Does Israel operate an apartheid system? The question is highly fraught and provokes strong emotions on both sides. Pro-Palestinian activists argue that it does; defenders of the Israeli state argue that this is a fallacy. Most neutral arbiters agree that there are certainly elements of apartheid, particularly in the separation of roads and transport systems in the Occupied West Bank, even if the entirety of the state cannot accurately be described as such. The comparison to South Africa under apartheid is one that is being made more and more frequently, though, as the separation between Palestinians and Jewish settlers in the West Bank becomes more entrenched. It is cited frequently by proponents of the boycott, divestment, and sanctions (BDS) movement, who advocate isolating Israel as a way to apply pressure to end the occupation and seek a two-state solution, in the same way that pressure was applied to apartheid South Africa in the 1980s.
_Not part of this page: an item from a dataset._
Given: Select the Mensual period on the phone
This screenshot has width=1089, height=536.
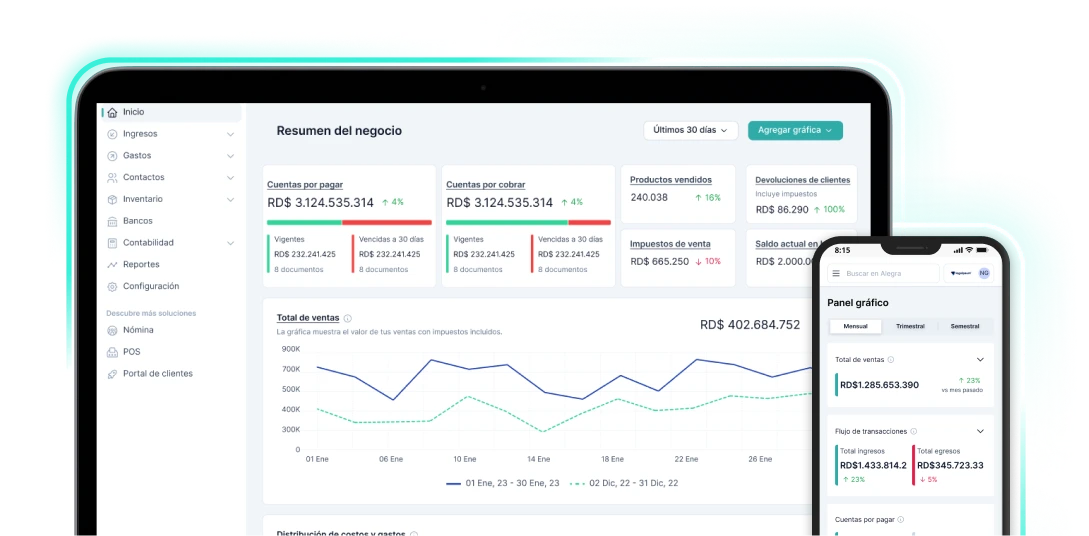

This week, the Israeli parliamentarian Tzipi Livni visited Britain to attend a Fortune summit for powerful women. Livni, who was foreign minister during the 2008-9 Israeli offensive against the Gaza Strip, has in the past had to use diplomatic immunity to travel to the UK, after activists had a warrant for her arrest issued over alleged war crimes. Now, she is a member of parliament for the left-leaning Zionist Union, opposing the right-wing government of Benjamin Netanyahu. She argues in favour of the two-state solution and a renewed peace process with the Palestinians. It is believed that the staunchly pro-Israel British government applied special status to her again to allow her visit to go ahead without fear of arrest.
Part of her visit was spent debating with supporters of the BDS movement. In early June, the National Union of Students voted in favour of a boycott of Israel. This week, Livni appeared at a student event. In response to questions about Israel’s hard line right-wing government, she responded that there is a difference between the state of Israel and a specific administration. She argued that supporting the boycott is a “collective punishment” that will not change the government’s policies.
Livni repeated the description of the BDS movement as “collective punishment” when she appeared on the BBC’s Newsnight programme. She told presenter Evan Davis that, “BDS is not about two states, two people; they are against the state of Israel”, although she also said that the movement was not big enough to be a major worry. Davis asked Livni if she had supported the equivalent movement in apartheid South Africa. “We are not in the same situation,” she responded. The presenter said that he was not asking whether it was the same, merely whether it was the right approach. Livni evaded the question, saying that she agreed with sanctions on Iran. “What about South Africa?” Davis asked for a third time. Finally Livni responded: “Yes, I did [agree]. But those were different, because there is no apartheid in Israel.” Later in the conversation, Davis asked whether she found it depressing that the comparison to South Africa keeps being made. “Yes, it is frustrating as an Israeli,” she said. “While I can criticise the Israeli government’s policy, I cannot accept the idea that Israel is becoming an apartheid state.”
Yet, for all Livni’s denials, the comparison to South Africa is not going anywhere, and it is not just made by proponents of the BDS movement in the west, but by the same South Africans who fought against apartheid in their country. The Anglican Archbishop Desmond Tutu is one of the most prominent people to make the case that the Israeli occupation of the West Bank is comparable to South Africa. He first made the case in a series of newspaper articles in 2002. Since then, he has maintained that the international community should divest support from Israel until the territories are no longer occupied. “I have been to the Occupied Palestinian Territory and I have witnessed the racially segregated roads and housing that reminded me so much of the conditions we experienced in South Africa under the racist system of apartheid,” he wrote in an open letter in 2010. “I have witnessed the humiliation of Palestinian men, women, and children made to wait hours at Israeli military checkpoints routinely when trying to make the most basic of trips to visit relatives or attend school and college, and this humiliation is familiar to me and the many black South Africans who were corralled and regularly insulted by the security forces of the apartheid government.”
Other prominent South African anti-apartheid activists have also spoken out in recent years against Israel’s policies in the West Bank, including Winnie Madikizela-Mandela, Arun Gandhi, Ahmed Kathrada, and Ronnie Kasrils (who is Jewish). In 2012, Baleka Mbete, the chairman of the ANC, went so far as to say that the situation is “far worse than apartheid South Africa.”
Clearly, the apartheid comparison is sticking to Israel, and as systems of segregation in the Occupied West Bank become more entrenched the description is becoming increasingly accurate. One recent government pilot project that was pulled after an international outcry involved segregated buses for Palestinians and Jewish settlers; it is difficult to argue that this is not reminiscent of apartheid. Tzipi Livni’s evasiveness, and that of other apologists, can’t disguise the obvious apartheid facts on the ground.
The views expressed in this article belong to the author and do not necessarily reflect the editorial policy of Middle East Monitor.